** Text provided **
>>
I've been on antibiotics for a week in an effort to kill off a kidney infection. The infection has left me feeling bruised inside and turned my wee an interesting colour. And it's still hanging on, so I've more tests and things next week. But it does explain why I've been feeling so run down these last weeks.
Here, for your entertainment and delight, is a review I did way back in February for Vector.
"Too Many Curses" by A Lee Martinez
Reviewed by Simon Guerrier
Nessy the Kobold is the servant in an evil wizard's castle. She feeds the monsters and chats to the ghosts and avoids the advances of Decapitated Dan. When the evil wizard accidentally gets killed, the castle thinks their curses will be lifted. But their troubles have only just begun.
It's a fun, fast-moving adventure packed full of daft characters and incident. The prose is straightforward and there are plenty of jokes. The chaotic plot, as more monsters and obstacles rain down on Nessy, is all nicely tied up in the end. It's a satisfying – and quick – read. Though there's plenty of icky things going on – belching and vomiting and being eaten alive – Martinez rarely lets us in on anyone's pain. For example, a character has the tip of their tail turned to ice and we don't get any sense of how that feels, how it chills the rest of the body. Nor is there much urgency about changing the tail back.
<<
** Given data **
>>
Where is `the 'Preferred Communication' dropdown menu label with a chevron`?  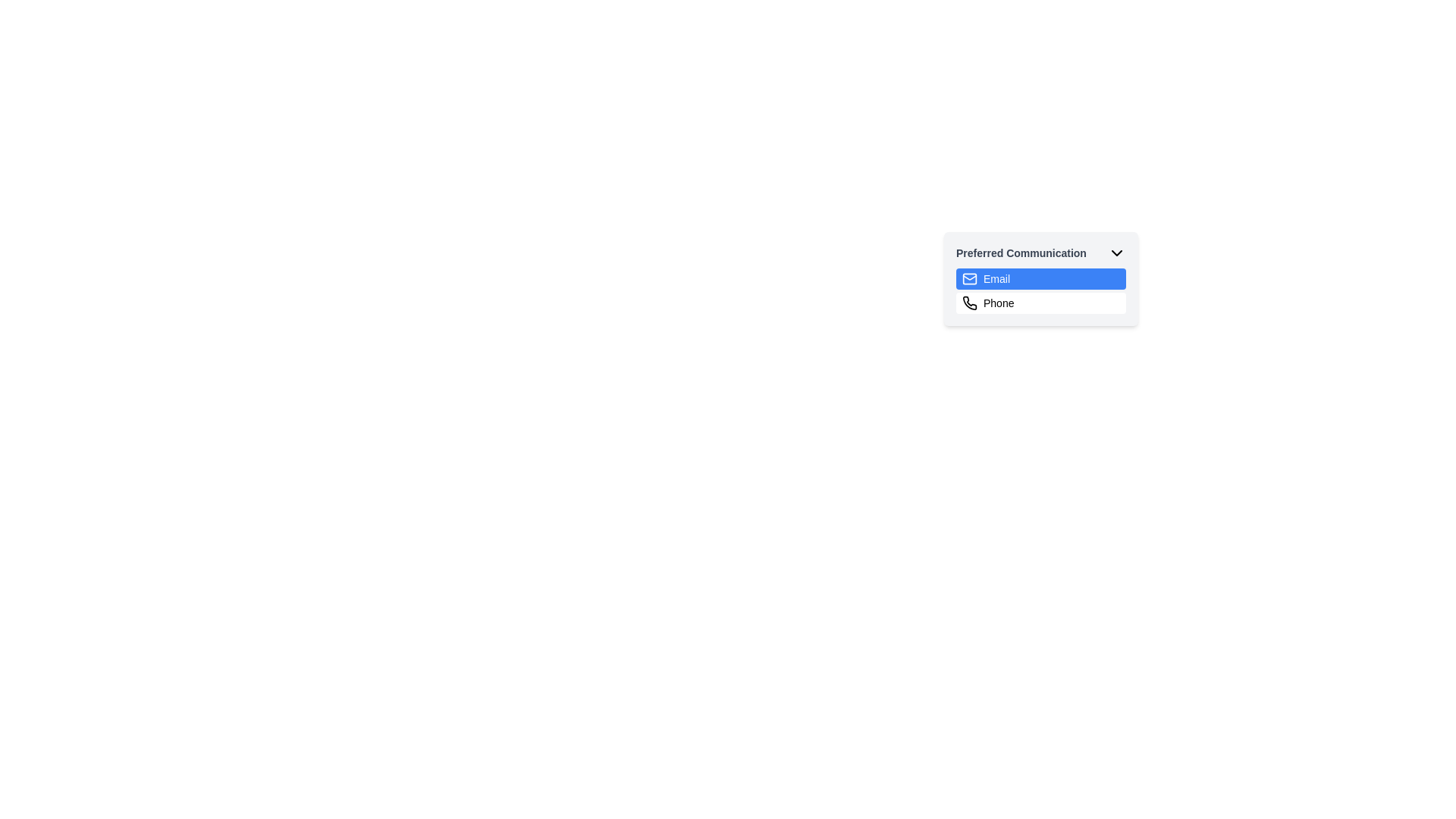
<<
** Task item **
According to the text, what is Nessy the Kobold's role in the evil wizard's castle?

** The completed task **
She is the servant in the evil wizard's castle.